Taking the Long Way Home
Adventures of Hiking 2,000 miles on Wilderness Trails In Alaska, Canada, California, Maine, New Hampshire, Texas, New Mexico & Vermont.
In 1973 I hiked the 2,000-mile Appalachian Trail from Georgia to Maine with my wife, Jerrianne, and daughter, Kyra, who was 10 years old at the time. I wrote a book about the adventure which I published as Walking North.
I’ve walked another 2,000 miles or more since then on many different hiking and backpacking trips. This book tells of some of those journeys, either because the place I went was interesting or because something interesting happened there. For the most part, I hiked alone. I’ve sometimes thought this was because I went such bizarre places no one wanted to go along. But friends and family do hike with me on occasion and some of those trips are included here, too.
The epilog of Walking North reviews an important understanding I gained on the AT: that I was not a guest or visitor in the woods, but I belonged there as much as the trees and rocks and grass and flowers and creatures that lived there.
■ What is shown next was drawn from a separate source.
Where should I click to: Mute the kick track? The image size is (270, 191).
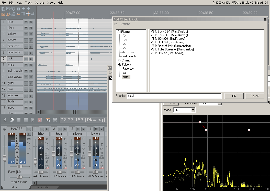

It was my home as much as theirs.
Then I looked a step beyond that realization and wrote: “I can't help but think that insight was just an introduction and that some wider vision lies beyond it.” I’ve been seeking that wider vision ever since. These stories are a record of my progress and of the satisfying conclusion I’ve reached. Whether the result is profound or not, it was good to go looking and discovering for myself.
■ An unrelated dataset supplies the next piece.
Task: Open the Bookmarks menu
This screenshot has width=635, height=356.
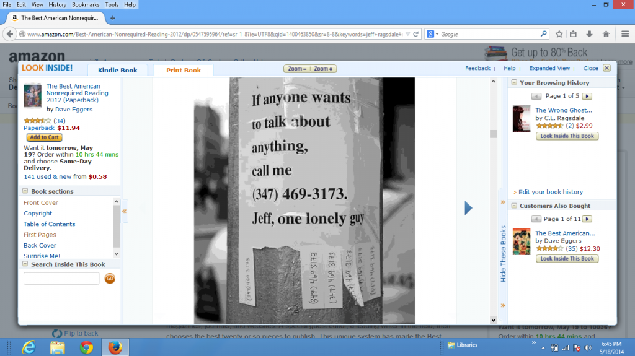Action: (86, 4)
Nine of the adventures in this book took place in Alaska, two in Canada and Alaska, and the others in California, Arizona, Vermont, New Hampshire, Maine, Texas, and New Mexico. They add up to about 550 miles of wilderness trail. You may have hiked some of these places; others you may want to try. There are a couple I’d suggest you avoid.
I wrote these stories over the course of 30-some years from journal notes, from pictures, from memory, from maps and guidebooks, and from whatever I had available, some the week after they happened, others many years later. They appear in the order they occurred, the first in 1980 and the last in 2013. Not all are hiking adventures on popular manicured trails. There’s some caving, rafting, wandering lost in unforgiving wilderness, and (gasp) even driving as well. Combined, they are the rest of what I have to tell.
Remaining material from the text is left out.